From a reporters' point of view, it led to a surreal morning in the corridors outside the meeting rooms.
Representatives of campaign groups who are usually only too happy to give journalists information or pictures suddenly clammed up.
The pictures clearly existed - but mysteriously, no-one seemed to know who had taken them or where they might be. Organisations that usually complain bitterly about lack of openness and transparency in the UN process became markedly less open and transparent themselves.
The Saudis were incensed by the act, seeing it as an insult to their nation, and their protests were backed by other national delegations, keen to preserve good order in the diplomatic ranks. The secretariat of the UN climate convention was asked to mount an investigation.
It was a dicey situation for the campaign groups involved - and at that stage, we didn't know who they were - because such an event could mean they would lose the right to attend UN climate talks, and in principle, other UN bodies as well.
Well, now WWF and Oxfam have 'fessed up.
"The incident was gravely offensive to the government of the Kingdom of Saudi Arabia and to the meeting as a whole,"
... , whose delegate appears to have actually taken the plate and put it in the toilet bowl. (There are stories that both male and female toilets were involved, but these waters are far from clear.)
"The act itself was offensive, inexcusable and inappropriate. It broke UN rules that govern NGO behaviour,"
... .
Oxfam's delegate was in the room when the decision to remove the nameplate was taken, but didn't actually carry it to the can.
The WWF person involved doesn't work for them anymore; the Oxfam employee has been suspended. Both have been barred from future UN climate meetings; and WWF is drawing up a code of conduct for its campaigners.
Clearly, part of both organisations' strategies in issuing such fulsome public apologies is to ensure that the damage stops there, and that the groups' influence in the climate arena doesn't disappear down the pan.
They're planning to apologise again to the full meeting of the climate convention when negotiations re-open next week.
Whether this will be the end of the affair isn't certain, but it looks likely.
I haven't yet received a reply to an e-mail I sent asking whether Saudi Arabia considers the matter closed; but even if it doesn't, there's unlikely to be wider support for stronger measures such as the suspension of either organisation.
Both have done and continue to do a lot of research and analysis on climate change, sometimes working with governments, and often valued by them.
Many governments in the rich and poor worlds alike are likely to have more sympathy for these groups in private than for the Saudis.
Within the wider community of environmental groups and other organisations campaigning on the issue, there's a general recognition that the toilet incident was unwise at the very least and damnably stupid at the worst.
As well as risking the banning of the groups involved, the wider community sees its credibility diminished in some peoples' eyes; and the arguments that some countries make for keeping civil society organisations out of intergovernmental processes receive new ammunition.
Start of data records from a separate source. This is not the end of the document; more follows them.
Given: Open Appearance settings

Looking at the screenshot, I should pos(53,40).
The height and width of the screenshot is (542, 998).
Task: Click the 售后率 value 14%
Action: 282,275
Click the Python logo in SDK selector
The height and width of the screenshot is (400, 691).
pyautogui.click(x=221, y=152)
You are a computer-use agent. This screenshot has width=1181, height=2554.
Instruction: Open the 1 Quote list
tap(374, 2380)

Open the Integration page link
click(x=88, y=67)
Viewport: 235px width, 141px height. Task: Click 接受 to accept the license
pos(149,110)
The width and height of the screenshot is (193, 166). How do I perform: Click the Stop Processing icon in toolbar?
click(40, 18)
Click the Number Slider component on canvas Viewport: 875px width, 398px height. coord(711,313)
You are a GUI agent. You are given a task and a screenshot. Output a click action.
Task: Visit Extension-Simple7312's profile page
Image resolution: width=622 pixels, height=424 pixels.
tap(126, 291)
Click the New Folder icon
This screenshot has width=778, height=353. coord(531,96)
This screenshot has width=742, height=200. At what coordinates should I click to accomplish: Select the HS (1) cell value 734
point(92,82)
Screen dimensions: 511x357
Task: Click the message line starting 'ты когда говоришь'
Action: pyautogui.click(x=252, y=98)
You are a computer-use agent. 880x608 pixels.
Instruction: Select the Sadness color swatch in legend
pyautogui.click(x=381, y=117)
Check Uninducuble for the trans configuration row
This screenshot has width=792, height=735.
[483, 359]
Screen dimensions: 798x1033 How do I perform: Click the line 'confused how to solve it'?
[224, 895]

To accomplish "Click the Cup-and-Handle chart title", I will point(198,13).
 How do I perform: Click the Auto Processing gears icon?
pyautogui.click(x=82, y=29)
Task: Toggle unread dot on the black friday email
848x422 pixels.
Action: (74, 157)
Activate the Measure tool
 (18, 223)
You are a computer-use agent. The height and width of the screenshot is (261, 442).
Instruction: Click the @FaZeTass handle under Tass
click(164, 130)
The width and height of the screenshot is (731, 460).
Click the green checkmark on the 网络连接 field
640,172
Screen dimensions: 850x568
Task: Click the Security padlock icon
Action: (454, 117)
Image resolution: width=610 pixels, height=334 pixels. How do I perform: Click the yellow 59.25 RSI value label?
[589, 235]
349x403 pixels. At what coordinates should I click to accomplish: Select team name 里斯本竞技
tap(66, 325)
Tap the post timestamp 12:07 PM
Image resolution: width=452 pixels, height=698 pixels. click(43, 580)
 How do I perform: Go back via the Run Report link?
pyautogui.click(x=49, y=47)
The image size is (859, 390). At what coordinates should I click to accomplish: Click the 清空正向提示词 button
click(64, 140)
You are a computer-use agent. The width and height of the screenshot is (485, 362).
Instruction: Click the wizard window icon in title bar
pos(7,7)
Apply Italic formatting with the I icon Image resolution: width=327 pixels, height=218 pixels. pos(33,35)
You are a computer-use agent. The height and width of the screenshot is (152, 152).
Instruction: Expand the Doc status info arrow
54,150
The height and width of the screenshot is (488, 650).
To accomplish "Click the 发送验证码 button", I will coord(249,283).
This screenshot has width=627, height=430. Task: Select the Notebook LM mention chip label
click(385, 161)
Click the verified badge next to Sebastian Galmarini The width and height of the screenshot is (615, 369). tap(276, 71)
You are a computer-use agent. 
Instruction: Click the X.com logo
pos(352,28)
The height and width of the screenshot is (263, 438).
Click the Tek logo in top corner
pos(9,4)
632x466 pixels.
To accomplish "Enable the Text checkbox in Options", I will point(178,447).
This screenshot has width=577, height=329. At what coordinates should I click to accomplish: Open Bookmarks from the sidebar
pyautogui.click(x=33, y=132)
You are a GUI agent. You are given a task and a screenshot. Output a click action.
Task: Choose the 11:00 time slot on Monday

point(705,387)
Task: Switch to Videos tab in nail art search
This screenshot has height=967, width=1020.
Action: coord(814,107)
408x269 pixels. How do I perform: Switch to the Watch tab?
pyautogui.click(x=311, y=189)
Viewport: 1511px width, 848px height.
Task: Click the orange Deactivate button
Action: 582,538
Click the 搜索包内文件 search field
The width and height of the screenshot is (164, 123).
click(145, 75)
But some are asking a different question: who is the real villain here?
Is putting a nameplate under water, albeit in the unpleasant context of a toilet bowl, more or less serious than blocking a proposal that could help prevent some small island states and heavily-populated coastal zones from disappearing under the sea?
After all, Saudi Arabia signed up to , so logically the government accepts its projections as at least credible.
At the end of the June meeting, the diplomatic noise over the toilet episode obscured this wider concern; and that's another reason why activists generally appear to think it was a stupid thing to do.
But that one incident doesn't turn everything the NGOs are saying into a busted flush; and once the waters subside, the bigger concerns will still be there.
Comments
or to comment.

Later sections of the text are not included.